Como clara muestra de que el cambio climático está ahí y produce desórdenes tanto en la flora como en la fauna, Extremera utiliza un ejemplo de su tierra. “Ahora, en invierno, en Valdepeñas de Jaén, hay margaritas que ya están florecidas”, asegura sorprendido, acerca de algo que, a buen seguro, nadie está acostumbrado a ver en este municipio de la Sierra Sur, donde las temperaturas en invierno suelen —o a este paso habrá que decir solía— ser extremadamente bajas. “Esto es algo que afecta a los animales, pero también a las plantas. También son seres vivos y necesitan de unas condiciones específicas para su crecimiento y desarrollo”, explica.

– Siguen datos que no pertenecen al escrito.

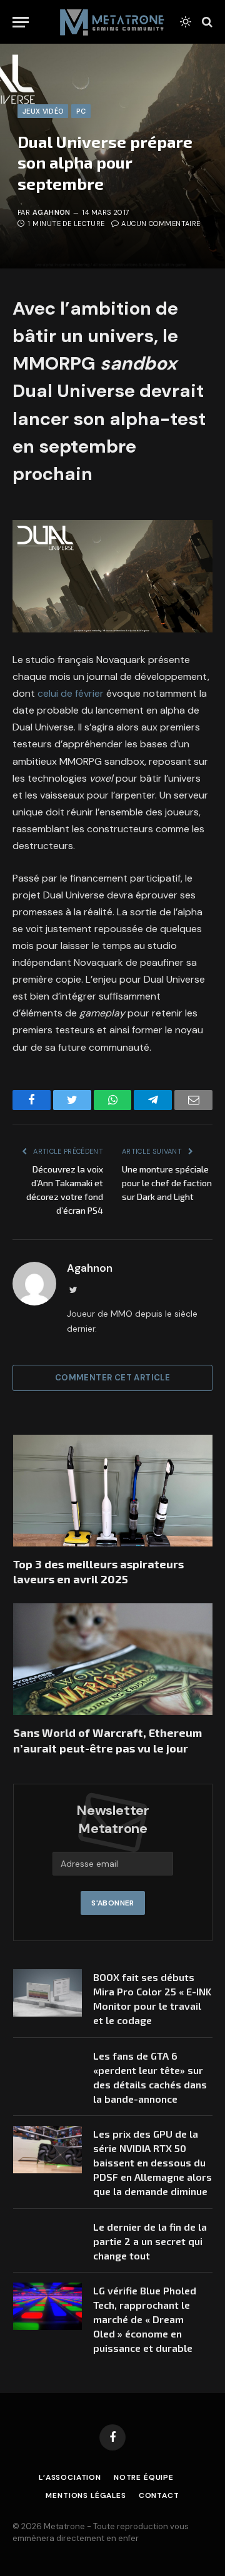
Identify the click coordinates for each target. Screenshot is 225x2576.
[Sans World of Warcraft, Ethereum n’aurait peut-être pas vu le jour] (112, 1659)
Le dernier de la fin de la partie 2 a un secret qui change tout (150, 2241)
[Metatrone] (113, 22)
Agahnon (51, 212)
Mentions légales (86, 2495)
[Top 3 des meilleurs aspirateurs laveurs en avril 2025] (112, 1490)
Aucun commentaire (160, 223)
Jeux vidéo (42, 111)
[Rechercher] (205, 22)
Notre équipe (144, 2477)
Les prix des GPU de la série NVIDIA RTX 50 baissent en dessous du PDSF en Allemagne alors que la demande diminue (152, 2162)
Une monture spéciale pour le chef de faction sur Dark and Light (167, 1183)
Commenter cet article (112, 1377)
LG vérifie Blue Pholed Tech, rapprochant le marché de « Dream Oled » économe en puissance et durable (144, 2319)
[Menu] (20, 22)
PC (81, 111)
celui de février (71, 693)
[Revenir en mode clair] (186, 21)
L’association (70, 2477)
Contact (159, 2495)
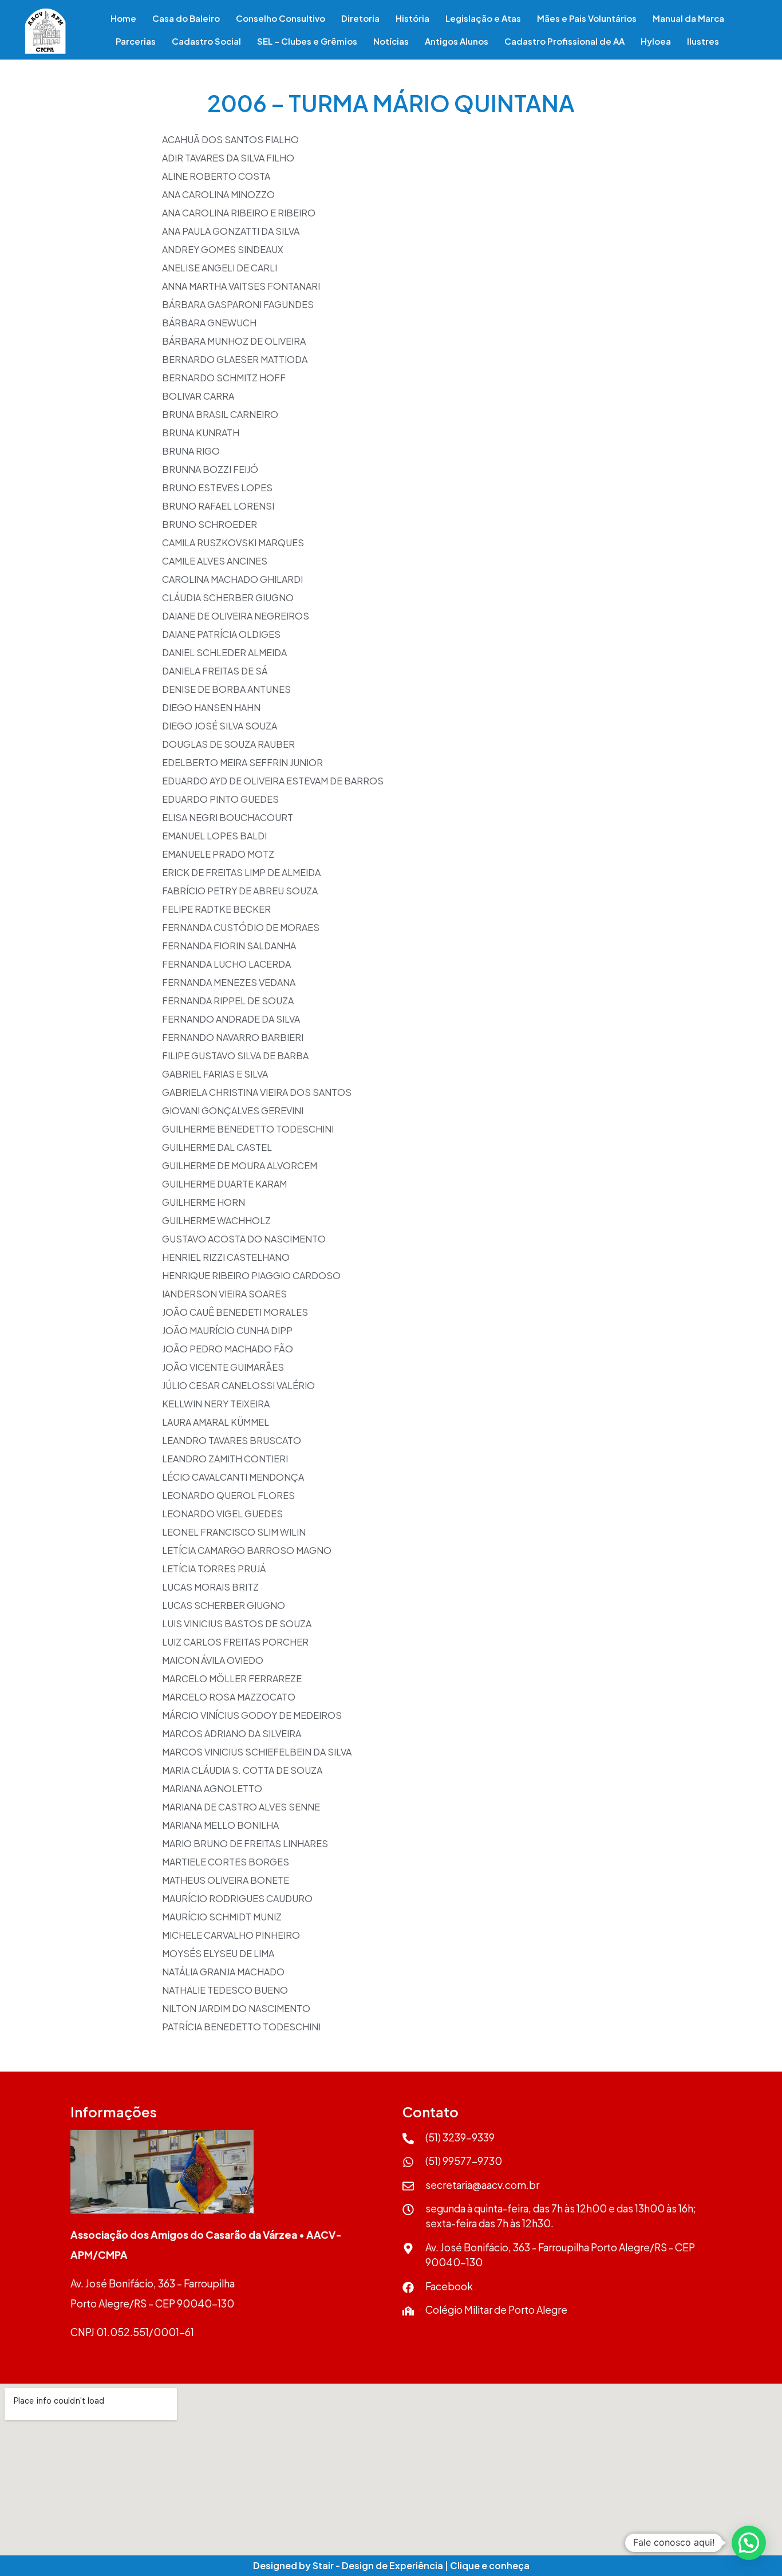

El experto Mesa, en otro orden de cosas, explica que, además del cambio climático, la trashumancia ha cogido un camino hacia la desaparición y que esto tiene que ver, fundamentalmente, con dos factores. En primer lugar, todos los efectos que lleva consigo el cambio climático —temperaturas cada vez más altas, menos precipitaciones, fenómenos meteorológicos más virulentos que erosionan el suelo o la contaminación del aire y sus acuíferos, entre otros— y, por otro, la “falta de generacionalidad”.

“No hay descendientes, no hay hijos que se interesen y quieran continuar con la labor de sus padres y que, al mismo tiempo, fue heredada de sus abuelos”, afirma, a la vez que asevera: “En lugar de dedicarse a la ganadería, lo hacen al turismo”. Al menos, así ocurre, según dice, en Sierra Nevada, en la provincia de Granada, por lo que piensa que, progresivamente, la ganadería deberá adaptarse. “No es que vaya a desaparecer, porque animales habrá siempre, pero sí es cierto que lo que no hay son ganaderos, por lo que se tendrá que producir una evolución para conseguir encajar en los cambios que propone la sociedad actual”, apostilla el experto en trashumancia, que reconoce, además, que “el campo se industrializa cada vez más”. Acerca de las posibles soluciones, Mesa indica: “O se cambia o se ponen los medios necesarios, porque en esto del medio ambiente hay mucho ‘postureo’”. Lo que quiere decir, tal y como explica, es que en tanto en las redes sociales como en televisión, son muchas las personas que se muestran comprometidas con el cambio climático. “Habría que ver a todos esos que van a las manifestaciones multitudinarias cómo se comportan en su vida diaria”, afirma el experto con decepción, que recuerda con añoranza cómo los campos jiennenses “estaban llenos de plantaciones de cereal desde el término municipal de Huelma hasta el límite de la provincia de Jaén con la de Granada”.

Pero, ¿qué se puede hacer para frenar un cambio climático que preocupa demasiado en el campo? La trashumancia —desconocido por muchos— atrae beneficios tanto a la agricultura como a la ganadería. Por poner un ejemplo, los animales transportan diariamente cinco millones de semillas en distancias superiores a los 100 kilómetros, o lo que es lo mismo, como de los Campos de Hernán Pelea —en el término municipal de Santiago-Pontones— hasta la dehesa de Sierra Morena.